We’re Having a Baby Tomorrow!

It is darn tough to have a baby when you are in your sixties, but our pregnancy will be over tomorrow when our little guy finally makes his appearance. My brother and sister-in-law have been even more pregnant than we have been, and since they are older than we are, it’s been even harder on them. Morning sickness, visits to the obstetrician and other doctors, shopping for maternity clothes, buying all that baby paraphernalia after all these years has been difficult for them, troopers though they are.

My brother’s daughter and son-in-law are the actual parents, but my sister-in-law has been the one, for the most part, who has been taking our niece to her doctor’s appointments while our nephew is in law school two hours away from them. Sometimes my brother has had to pitch in. My husband and I have heard the updates after every appointment. image We’ve seen my neice’s timeline pictures of her growing belly that she’s posted on Facebook every few weeks.
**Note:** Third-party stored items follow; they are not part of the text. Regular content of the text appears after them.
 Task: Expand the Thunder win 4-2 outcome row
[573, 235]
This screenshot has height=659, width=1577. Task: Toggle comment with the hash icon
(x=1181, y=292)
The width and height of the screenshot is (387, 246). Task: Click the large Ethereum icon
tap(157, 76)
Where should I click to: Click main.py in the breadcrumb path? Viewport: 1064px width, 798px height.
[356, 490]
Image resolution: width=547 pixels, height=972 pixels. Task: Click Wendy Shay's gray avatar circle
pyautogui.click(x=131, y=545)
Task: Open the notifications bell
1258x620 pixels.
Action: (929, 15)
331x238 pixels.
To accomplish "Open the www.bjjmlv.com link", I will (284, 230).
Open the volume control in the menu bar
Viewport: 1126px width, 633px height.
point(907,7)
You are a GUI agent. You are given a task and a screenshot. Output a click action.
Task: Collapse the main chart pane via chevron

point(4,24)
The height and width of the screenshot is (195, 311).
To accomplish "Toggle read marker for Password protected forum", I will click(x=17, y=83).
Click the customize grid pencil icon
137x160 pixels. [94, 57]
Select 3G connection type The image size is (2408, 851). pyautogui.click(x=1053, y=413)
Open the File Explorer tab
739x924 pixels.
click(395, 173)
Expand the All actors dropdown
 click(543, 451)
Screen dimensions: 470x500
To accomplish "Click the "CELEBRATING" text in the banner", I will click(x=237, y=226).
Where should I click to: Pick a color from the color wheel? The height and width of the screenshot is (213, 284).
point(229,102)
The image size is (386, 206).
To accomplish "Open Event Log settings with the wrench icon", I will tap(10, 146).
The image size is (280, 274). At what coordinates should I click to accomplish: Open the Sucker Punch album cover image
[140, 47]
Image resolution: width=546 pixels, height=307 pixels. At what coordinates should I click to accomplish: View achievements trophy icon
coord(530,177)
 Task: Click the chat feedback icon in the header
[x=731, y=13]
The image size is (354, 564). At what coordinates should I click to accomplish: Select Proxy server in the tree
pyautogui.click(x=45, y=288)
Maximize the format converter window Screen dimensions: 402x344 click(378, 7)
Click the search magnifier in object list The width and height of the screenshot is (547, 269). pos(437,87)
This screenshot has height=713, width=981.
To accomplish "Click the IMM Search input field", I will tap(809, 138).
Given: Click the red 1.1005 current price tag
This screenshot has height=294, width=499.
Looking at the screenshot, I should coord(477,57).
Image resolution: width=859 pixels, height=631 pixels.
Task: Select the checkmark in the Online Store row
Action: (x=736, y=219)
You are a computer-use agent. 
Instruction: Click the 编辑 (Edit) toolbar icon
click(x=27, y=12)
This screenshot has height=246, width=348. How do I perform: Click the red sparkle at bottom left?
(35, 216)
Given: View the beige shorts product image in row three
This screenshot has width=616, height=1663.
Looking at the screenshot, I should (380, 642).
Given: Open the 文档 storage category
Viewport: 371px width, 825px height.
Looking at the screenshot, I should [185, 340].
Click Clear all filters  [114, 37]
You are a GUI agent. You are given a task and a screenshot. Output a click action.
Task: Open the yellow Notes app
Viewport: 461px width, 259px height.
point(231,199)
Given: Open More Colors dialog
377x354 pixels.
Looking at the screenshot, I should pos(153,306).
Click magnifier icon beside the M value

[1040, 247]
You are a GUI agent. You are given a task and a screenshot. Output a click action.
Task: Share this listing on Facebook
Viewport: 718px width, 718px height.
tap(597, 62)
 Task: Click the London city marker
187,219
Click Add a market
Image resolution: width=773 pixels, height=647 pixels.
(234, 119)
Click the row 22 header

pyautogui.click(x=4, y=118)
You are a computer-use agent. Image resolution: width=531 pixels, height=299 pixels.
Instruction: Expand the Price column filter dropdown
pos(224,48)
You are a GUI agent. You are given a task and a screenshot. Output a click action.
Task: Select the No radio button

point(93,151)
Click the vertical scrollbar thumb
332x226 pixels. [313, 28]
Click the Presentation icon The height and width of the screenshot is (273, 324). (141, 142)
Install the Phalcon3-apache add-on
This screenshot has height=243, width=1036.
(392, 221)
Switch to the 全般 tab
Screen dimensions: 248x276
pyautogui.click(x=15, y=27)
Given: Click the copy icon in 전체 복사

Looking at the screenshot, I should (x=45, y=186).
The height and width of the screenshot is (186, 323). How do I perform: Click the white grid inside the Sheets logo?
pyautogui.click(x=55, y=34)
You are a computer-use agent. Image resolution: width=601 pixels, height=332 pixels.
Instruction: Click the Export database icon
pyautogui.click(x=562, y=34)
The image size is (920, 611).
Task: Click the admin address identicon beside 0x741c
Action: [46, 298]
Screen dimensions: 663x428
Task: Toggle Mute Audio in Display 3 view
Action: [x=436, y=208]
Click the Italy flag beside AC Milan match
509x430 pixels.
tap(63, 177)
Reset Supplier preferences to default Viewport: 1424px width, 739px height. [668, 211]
We helped give her a baby shower.  We’re rearranging furniture in one of the bedrooms so that when our niece and nephew come to visit with the baby, she’ll have room for his portable crib. So much planning, so much praying, so much excitement, so much joy.

Our granddaughters are nearly eleven and fifteen. There hasn’t been a baby in our family in quite awhile. This will be my brother and sister-in-law’s first grandchild. We know how that feels and we can’t wait for them to experience that incredible moment when they hold their grandson for the first time. Just as their daughter and son-in-law’s lives will never be the same, neither will theirs. We are so excited that we will get to be a part of this child’s life, too. And we are only a small part of the body of people who make up this child’s family.  More aunties and uncles, another set of grandparents, even a great-grandma, and many, many cousins await the birth of this baby. This baby is so loved already, and he hasn’t even taken his first breath yet.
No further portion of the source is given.